### Work item
If an entry holds a picture, leave that picture out and reproduce everything else exactly.

### Material provided
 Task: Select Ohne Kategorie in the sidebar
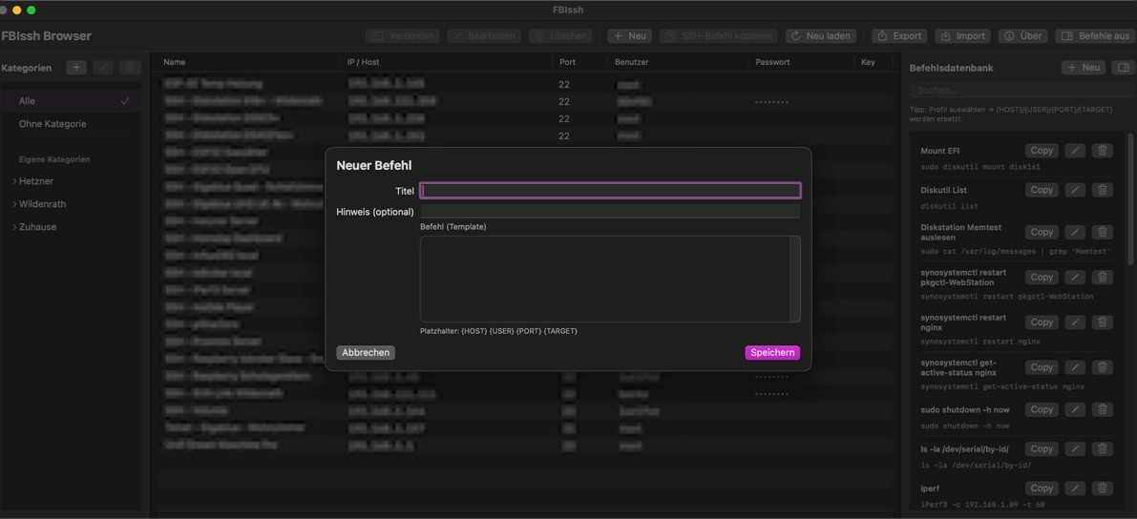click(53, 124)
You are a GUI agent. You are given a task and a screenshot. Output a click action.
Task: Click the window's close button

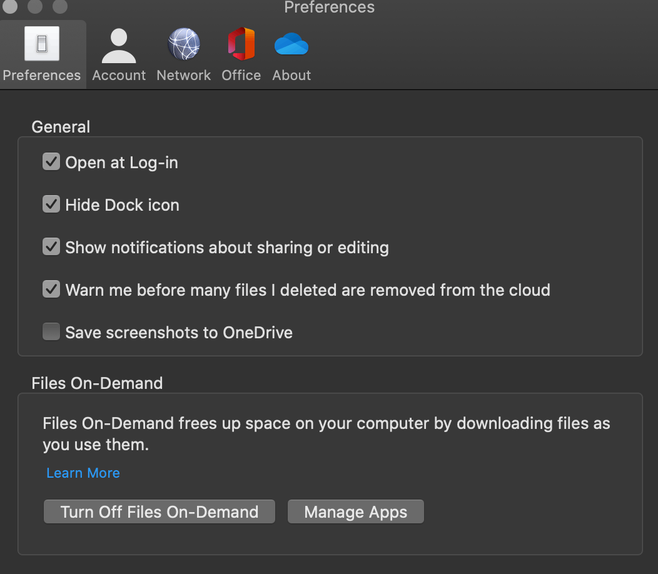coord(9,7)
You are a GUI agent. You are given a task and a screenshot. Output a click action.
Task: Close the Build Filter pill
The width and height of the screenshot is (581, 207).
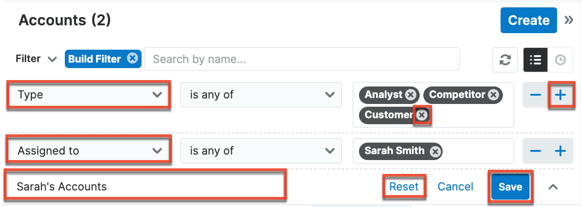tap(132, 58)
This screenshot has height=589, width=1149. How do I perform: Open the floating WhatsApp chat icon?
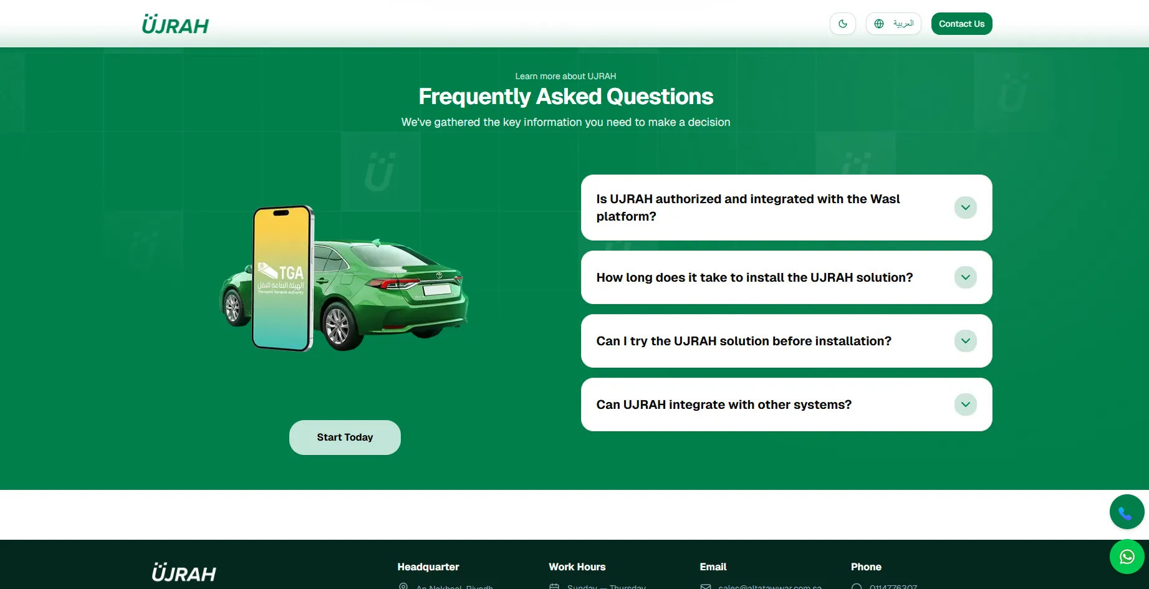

### Completed exercise
 Task: Select Ohne Kategorie in the sidebar
click(53, 124)
You are a GUI agent. You are given a task and a screenshot. Output a click action.
Task: Click the window's close button

coord(9,7)
You are a GUI agent. You are given a task and a screenshot. Output a click action.
Task: Close the Build Filter pill
The width and height of the screenshot is (581, 207).
tap(132, 58)
This screenshot has height=589, width=1149. How do I perform: Open the floating WhatsApp chat icon?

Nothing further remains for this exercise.